California. The Complaint does not specify under what state law the common law claims are alleged. In its motion to dismiss, PharMerica assumes that Kentucky law applies to the common law claims. Plaintiffs did not object to the application of Kentucky law in their response, and thus likely waived objection to the issue. [See DE 40 at 649]. The Sixth Circuit has suggested that courts should evaluate choice of law—but “not delve too deeply” when “all parties have acquiesced[ ]without comment.” GBJ Corp. v. E. Ohio Paving Co., 139 F.3d 1080, 1085 (6th Cir. 1998).
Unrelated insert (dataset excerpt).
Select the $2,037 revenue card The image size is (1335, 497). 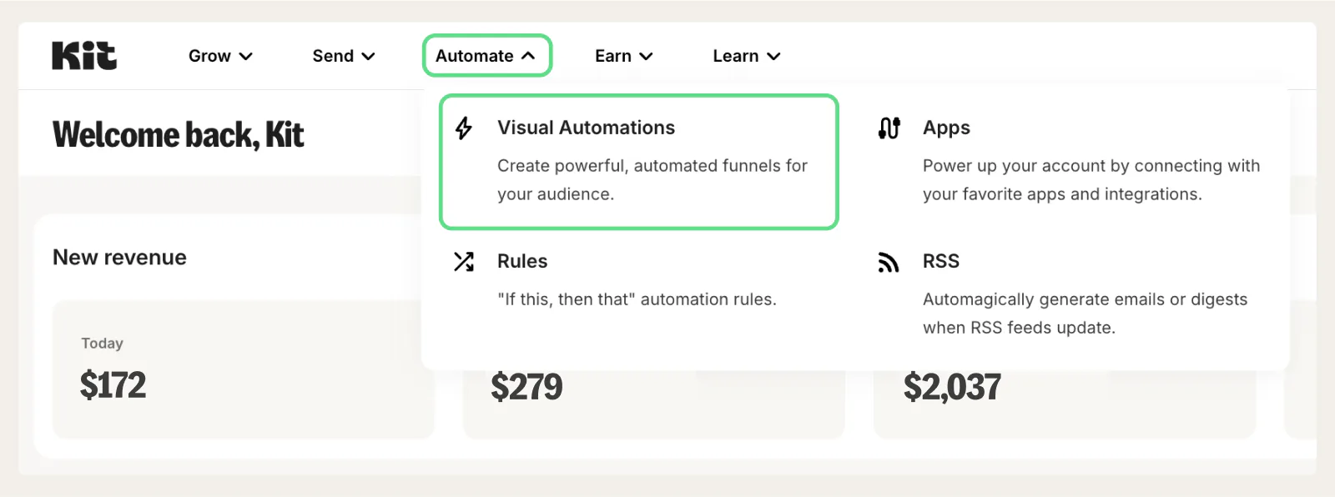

This is because courts “retain[] the independent power to identify and [to] apply the proper construction of governing law” in the dispute. Kamen v. Kemper Fin. Serv., Inc., 500 U.S. 90, 99 (1991). Thus, the Court will need to engage in the choice of law analysis at some point. At this stage, however, there is insufficient information to engage in a comprehensive choice of law analysis. See McKenzie v. Allconnect, Inc., 369 F. Supp. 3d 810 (E.D. Ky.